Quand l’assiette contamine le cerveau
Aliments transformés, contenants plastiques, cuisson au micro-ondes… Les chercheurs pointent une chaîne de contamination aussi banale que quotidienne. Chips, sodas, biscuits et plats préparés concentreraient de très hauts niveaux de microplastiques, transférés lors de leur transformation industrielle ou libérés par les emballages chauffés. Ainsi, un simple centimètre carré de plastique soumis trois minutes au micro-ondes peut libérer jusqu’à 4 millions de particules. À l’autre bout de cette chaîne : notre cerveau. Des analyses post mortem révèlent en moyenne l’équivalent d’une cuillère à café de microplastiques logés dans la boîte crânienne – un chiffre en hausse de 50 % sur dix ans. Ces particules ne se contentent pas de traverser les frontières corporelles : elles pourraient aussi perturber l’équilibre mental.
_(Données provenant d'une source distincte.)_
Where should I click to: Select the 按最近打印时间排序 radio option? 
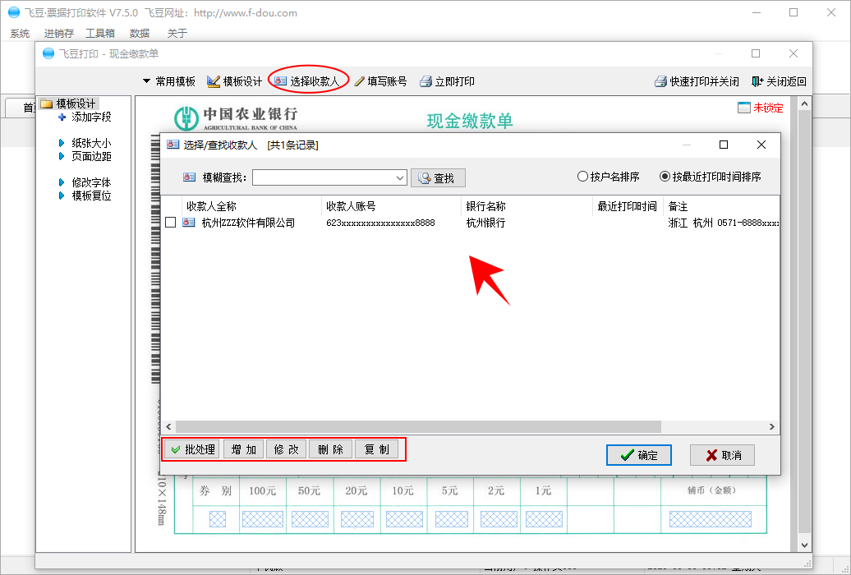pos(665,177)
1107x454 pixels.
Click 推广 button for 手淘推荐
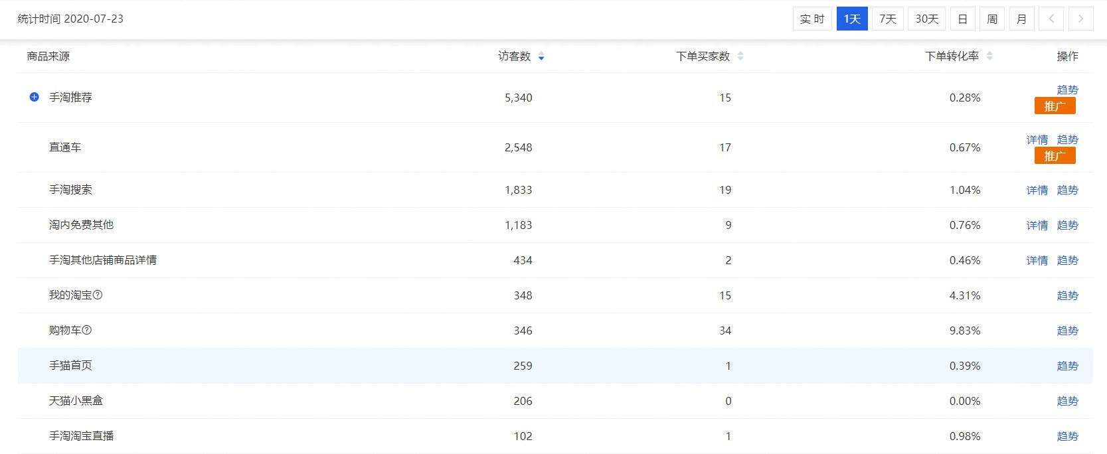(1055, 106)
Une étude sur dix millions de personnes montre que les consommateurs réguliers d’aliments ultratransformés présentent un risque accru de dépression (+22 %) et de troubles anxieux ou du sommeil (+40 %). Chez les patients atteints de démence, la concentration de microplastiques dans le cerveau est jusqu’à cinq fois plus élevée que dans la population générale. Chez les animaux, des tests ont déjà démontré que l’infiltration de microplastiques dans le cerveau provoque des inflammations et des altérations neurologiques – autant de pistes biologiques crédibles pour expliquer certains troubles cognitifs ou psychiatriques. Même si le lien de cause à effet n’est pas encore prouvé chez l’humain, la concordance des observations ne laisse plus indifférent.
Des gestes simples pour limiter les dégâts
Face à ce constat, les auteurs des études recommandent des mesures de précaution : privilégier l’eau du robinet, éviter les contenants plastiques pour la cuisson et le stockage, limiter les plats industriels… Autant d’actions simples, mais potentiellement décisives. Car l’organisme humain semble capable d’éliminer une partie des microplastiques par l’urine ou la transpiration. Chez les poissons de laboratoire, 75 % des particules logées dans le cerveau disparaissent en 70 jours après l’arrêt de l’exposition. Autrement dit, il n’est peut-être pas trop tard pour agir. Mais il y a urgence. Car chaque bouchée avalée dans l’insouciance d’un repas rapide pourrait bien alimenter, à bas bruit, une épidémie silencieuse.